The PRC2 complex, with core components EZH2, SUZ12 and EED, is responsible for writing the H3K27me3 histone mark that is associated with gene repression. Sequence data analysis of 419 T-cell acute lymphoblastic leukemia (T-ALL) cases demonstrated that 14.3% of the cases harbored mutations in EZH2 (7.2%), SUZ12 (6.2%) and/or EED (3.8%). A significant positive association was found between SUZ12 loss-of function mutations and JAK3 activating mutations.
The goals of our study were to assess whether SUZ12 inactivation cooperates with JAK3 mutations in driving T-ALL development, and to unravel the mechanism of oncogenic cooperation.

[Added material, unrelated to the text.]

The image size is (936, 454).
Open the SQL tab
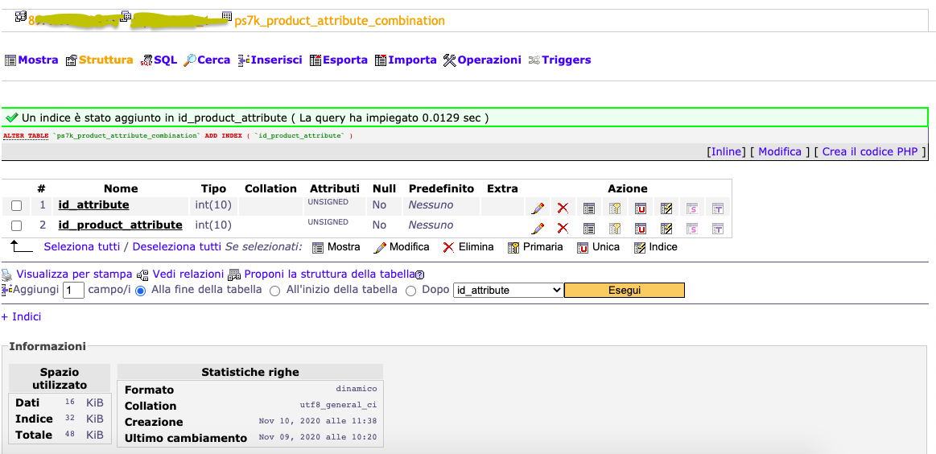(x=159, y=60)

We applied CRISPR gene editing technology to mutate endogenous Suz12 in mouse cells. For cell culture experiments, we used primary pro-T-cells derived from Cas9 transgenic mice that were retrovirally transduced with an activating JAK3(M511I) mutant, a Suz12 guide RNA (Suz12gRNA) or the combination of both. To generate mouse models, we performed bone marrow transplantations with hematopoietic stem/progenitor cells from Cas9 transgenic mice that were transduced with JAK3(M511I), Suz12gRNA or both. These cells were injected in wild type recipient mice and leukemia development was followed. RNA-seq, ATAC-seq and ChIP-seq was performed on leukemia cells. We performed a drug screen with 189 inhibitors targeting a variety of epigenetic factors and signaling molecules on the mouse leukemia cells ex vivo.

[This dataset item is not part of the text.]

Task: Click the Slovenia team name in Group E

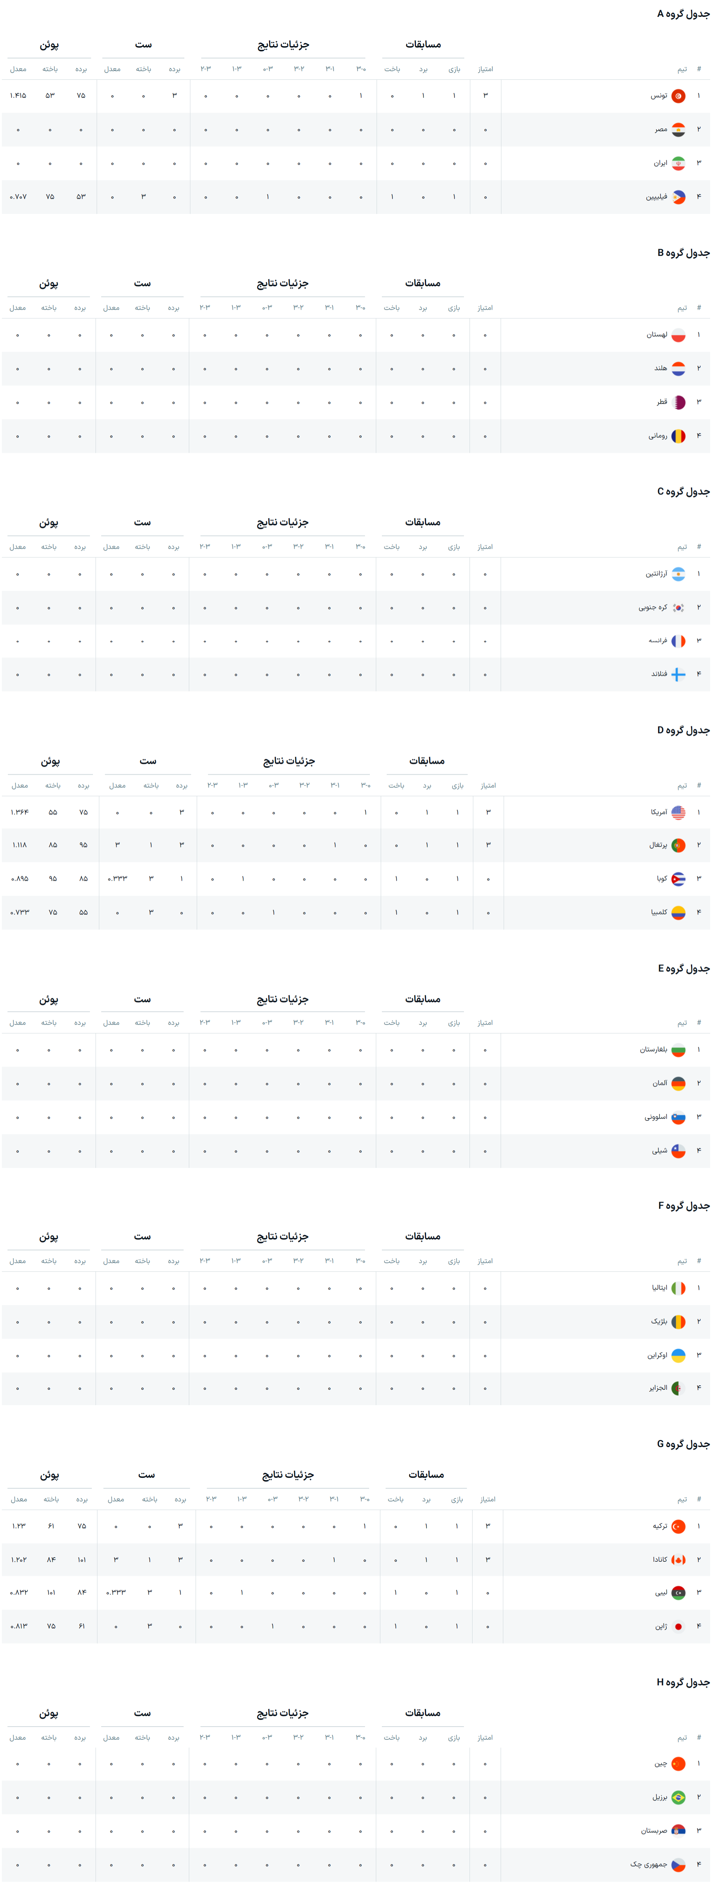Action: coord(655,1117)
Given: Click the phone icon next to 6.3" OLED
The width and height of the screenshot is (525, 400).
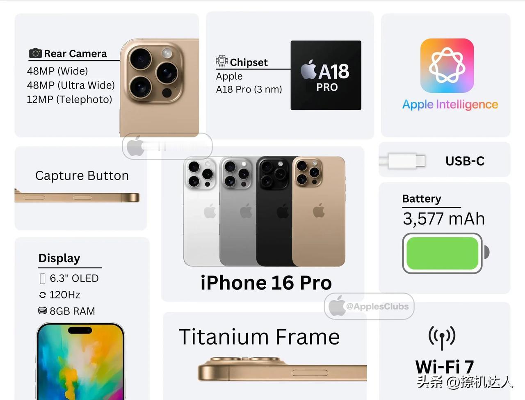Looking at the screenshot, I should coord(42,279).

The combined expression of JAK3(M511I) with Suz12gRNA conferred IL7-independent growth to ex vivo cultured pro-T cells, whereas JAK3(M511I) or Suz12gRNA alone did not, indicating direct cooperation between mutant JAK3 signaling and Suz12 inactivation. Moreover, in mouse bone marrow transplant leukemia models, combined expression of JAK3(M511I) and Suz12gRNA resulted in accelerated leukemia development with a mean latency of 74 days, compared to JAK3(M511I) or Suz12gRNA alone which generated leukemias with longer latency (112 to 150 days, p < 0.001). JAK3(M511I)+Suz12gRNA leukemias were CD8+ or CD4+CD8+ T-cell leukemias and were transplantable. Effective Suz12 gene editing was confirmed by sequence analysis, Western blotting and intracellular flow cytometry documenting very low Suz12 and H3K27me3 levels. Both in vitro and in vivo data thus showed that inactivation of Suz12 cooperates with JAK3(M511I). Integration of gene expression data with ChIP-seq data for Suz12 and H3K27me3, revealed increased expression of Wnt signaling components and Wnt target genes, as well as activation of the PI3K-AKT-mTOR signaling pathway in the JAK3(M511I)+Suz12gRNA leukemia cells compared to JAK3(M511I) leukemia cells. In addition, a drug screen on JAK3(M511I)+Suz12gRNA leukemia cells revealed increased sensitivity for PI3K, mTOR and Wnt signaling inhibitors, which is in line with upregulation of Pik3cb, Akt3 and Wnt signaling genes detected by RNA-seq and ChIP-seq. Surprisingly, this pharmacological approach also uncovered an increased sensitivity of the JAK3(M511I)+Suz12gRNA leukemia cells to HDAC6 inhibitors compared to JAK3(M511I) leukemia cells.
We have shown that Suz12 inactivation cooperates with JAK3 mutant signaling to drive T-ALL through upregulation of Wnt and PI3K/mTOR pathways. Furthermore, we were also able to identify specific vulnerabilities of the JAK3/Suz12 mutant leukemia cells, as they showed increased sensitivity to Wnt, PI3K/mTOR and HDAC6 inhibitors.